*** Exercise data Section Begins ***

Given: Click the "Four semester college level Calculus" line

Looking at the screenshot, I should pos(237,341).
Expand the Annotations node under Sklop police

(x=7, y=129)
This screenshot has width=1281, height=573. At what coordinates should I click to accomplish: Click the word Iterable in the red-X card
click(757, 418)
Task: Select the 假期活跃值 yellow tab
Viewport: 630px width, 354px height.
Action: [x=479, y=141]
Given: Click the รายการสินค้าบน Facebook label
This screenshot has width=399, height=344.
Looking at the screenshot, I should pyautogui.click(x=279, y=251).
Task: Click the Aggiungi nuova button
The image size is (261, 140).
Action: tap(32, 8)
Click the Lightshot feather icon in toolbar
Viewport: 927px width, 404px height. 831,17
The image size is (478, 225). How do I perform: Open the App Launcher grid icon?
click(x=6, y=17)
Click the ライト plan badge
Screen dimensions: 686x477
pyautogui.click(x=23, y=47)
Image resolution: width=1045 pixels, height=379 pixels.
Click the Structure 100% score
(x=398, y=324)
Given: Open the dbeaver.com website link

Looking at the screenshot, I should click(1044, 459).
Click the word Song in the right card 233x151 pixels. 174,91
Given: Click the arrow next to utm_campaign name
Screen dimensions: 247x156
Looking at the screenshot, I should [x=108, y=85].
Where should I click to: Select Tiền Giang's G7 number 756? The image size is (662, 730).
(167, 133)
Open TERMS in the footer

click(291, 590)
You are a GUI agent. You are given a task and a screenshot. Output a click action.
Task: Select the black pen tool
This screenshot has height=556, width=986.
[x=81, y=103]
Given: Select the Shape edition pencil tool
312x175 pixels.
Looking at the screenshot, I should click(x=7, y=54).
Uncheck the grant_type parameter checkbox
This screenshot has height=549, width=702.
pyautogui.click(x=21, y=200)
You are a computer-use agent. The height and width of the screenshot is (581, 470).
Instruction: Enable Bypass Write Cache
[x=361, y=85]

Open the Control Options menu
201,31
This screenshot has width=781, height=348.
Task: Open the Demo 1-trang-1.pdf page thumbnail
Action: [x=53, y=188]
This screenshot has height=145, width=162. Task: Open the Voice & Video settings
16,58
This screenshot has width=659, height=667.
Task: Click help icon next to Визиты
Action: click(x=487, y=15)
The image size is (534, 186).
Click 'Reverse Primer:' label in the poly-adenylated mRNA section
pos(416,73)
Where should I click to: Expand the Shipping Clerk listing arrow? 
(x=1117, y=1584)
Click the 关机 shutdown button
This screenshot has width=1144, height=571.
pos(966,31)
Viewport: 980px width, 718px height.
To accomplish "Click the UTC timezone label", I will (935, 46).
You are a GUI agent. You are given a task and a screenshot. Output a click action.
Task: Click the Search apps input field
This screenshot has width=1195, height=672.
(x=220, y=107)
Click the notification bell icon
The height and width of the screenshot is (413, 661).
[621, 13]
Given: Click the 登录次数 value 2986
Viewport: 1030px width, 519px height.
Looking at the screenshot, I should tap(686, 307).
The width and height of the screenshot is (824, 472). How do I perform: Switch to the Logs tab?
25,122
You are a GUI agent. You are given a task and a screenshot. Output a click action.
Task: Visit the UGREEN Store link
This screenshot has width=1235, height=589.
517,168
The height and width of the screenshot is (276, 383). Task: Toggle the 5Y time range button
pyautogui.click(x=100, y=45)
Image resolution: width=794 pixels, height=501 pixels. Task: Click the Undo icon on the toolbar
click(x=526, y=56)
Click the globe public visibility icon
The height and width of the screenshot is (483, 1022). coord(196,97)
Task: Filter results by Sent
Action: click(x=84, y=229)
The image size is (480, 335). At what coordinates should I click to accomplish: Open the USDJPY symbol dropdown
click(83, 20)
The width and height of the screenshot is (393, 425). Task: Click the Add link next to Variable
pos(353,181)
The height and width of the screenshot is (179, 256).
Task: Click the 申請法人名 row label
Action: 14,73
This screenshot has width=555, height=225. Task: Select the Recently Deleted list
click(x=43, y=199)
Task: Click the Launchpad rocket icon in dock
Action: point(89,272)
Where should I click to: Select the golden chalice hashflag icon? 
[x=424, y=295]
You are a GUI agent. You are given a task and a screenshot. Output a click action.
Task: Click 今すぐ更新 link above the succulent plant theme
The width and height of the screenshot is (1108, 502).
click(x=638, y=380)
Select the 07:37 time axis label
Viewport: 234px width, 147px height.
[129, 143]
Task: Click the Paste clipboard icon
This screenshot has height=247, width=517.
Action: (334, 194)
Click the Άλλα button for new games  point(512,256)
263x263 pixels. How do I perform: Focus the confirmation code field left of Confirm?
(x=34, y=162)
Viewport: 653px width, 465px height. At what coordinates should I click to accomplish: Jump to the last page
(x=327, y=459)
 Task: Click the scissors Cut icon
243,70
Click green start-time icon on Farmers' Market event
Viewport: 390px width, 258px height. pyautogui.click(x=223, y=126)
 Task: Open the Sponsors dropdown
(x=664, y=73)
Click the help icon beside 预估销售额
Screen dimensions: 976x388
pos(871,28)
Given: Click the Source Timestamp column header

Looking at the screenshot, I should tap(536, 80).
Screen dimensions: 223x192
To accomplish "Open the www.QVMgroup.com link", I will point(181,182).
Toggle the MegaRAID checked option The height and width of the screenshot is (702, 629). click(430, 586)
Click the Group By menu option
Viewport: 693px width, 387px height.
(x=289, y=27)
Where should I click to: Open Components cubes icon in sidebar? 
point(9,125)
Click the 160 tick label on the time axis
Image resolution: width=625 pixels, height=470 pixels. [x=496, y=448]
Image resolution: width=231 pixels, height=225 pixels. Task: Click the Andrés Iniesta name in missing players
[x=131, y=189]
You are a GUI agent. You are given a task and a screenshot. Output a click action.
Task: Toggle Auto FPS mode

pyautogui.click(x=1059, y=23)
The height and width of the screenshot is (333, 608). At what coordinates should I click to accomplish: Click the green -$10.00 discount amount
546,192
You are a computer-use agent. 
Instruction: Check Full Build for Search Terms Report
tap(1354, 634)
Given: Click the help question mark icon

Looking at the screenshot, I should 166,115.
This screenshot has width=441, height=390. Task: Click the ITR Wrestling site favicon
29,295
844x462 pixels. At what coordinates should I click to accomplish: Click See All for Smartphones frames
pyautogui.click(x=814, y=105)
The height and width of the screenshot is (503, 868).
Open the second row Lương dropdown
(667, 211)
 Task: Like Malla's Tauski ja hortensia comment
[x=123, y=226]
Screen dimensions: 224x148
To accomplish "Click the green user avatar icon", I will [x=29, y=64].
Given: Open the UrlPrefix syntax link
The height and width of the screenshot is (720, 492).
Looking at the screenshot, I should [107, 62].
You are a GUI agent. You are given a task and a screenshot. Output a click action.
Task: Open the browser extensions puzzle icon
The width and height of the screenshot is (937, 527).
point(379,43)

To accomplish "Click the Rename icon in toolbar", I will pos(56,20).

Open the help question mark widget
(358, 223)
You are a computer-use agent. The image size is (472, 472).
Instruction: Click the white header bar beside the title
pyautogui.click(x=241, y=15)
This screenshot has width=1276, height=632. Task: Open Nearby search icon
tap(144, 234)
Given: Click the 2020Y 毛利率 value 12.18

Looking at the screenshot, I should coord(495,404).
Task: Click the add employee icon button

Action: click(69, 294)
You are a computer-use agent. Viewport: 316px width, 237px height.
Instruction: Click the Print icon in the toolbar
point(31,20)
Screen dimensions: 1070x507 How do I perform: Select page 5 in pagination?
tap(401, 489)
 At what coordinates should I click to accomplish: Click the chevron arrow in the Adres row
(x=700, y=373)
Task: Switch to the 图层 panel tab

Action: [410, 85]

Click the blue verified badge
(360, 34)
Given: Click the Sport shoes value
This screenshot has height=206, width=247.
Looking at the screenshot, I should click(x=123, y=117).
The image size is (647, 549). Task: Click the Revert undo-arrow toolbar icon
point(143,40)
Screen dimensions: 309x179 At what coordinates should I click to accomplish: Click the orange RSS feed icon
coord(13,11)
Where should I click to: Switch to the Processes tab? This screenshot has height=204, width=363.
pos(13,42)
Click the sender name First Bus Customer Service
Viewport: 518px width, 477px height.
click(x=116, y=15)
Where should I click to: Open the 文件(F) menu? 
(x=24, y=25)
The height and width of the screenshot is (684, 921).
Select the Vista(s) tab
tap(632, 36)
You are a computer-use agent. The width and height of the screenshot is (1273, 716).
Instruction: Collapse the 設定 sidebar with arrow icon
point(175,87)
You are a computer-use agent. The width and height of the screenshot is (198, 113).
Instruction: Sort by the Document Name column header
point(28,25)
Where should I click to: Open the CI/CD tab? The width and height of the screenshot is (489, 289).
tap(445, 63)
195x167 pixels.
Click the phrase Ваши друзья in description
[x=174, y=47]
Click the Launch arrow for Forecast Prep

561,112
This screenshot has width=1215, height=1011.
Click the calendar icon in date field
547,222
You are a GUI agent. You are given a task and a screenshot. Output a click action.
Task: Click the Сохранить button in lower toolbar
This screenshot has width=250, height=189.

*** Exercise data Section Ends ***

Go over the data and return every line that includes the word "will".

To accomplish "Click the UTC timezone label", I will (935, 46).
To accomplish "Open the www.QVMgroup.com link", I will point(181,182).
To accomplish "Click the green user avatar icon", I will [x=29, y=64].
To accomplish "Click the Rename icon in toolbar", I will pos(56,20).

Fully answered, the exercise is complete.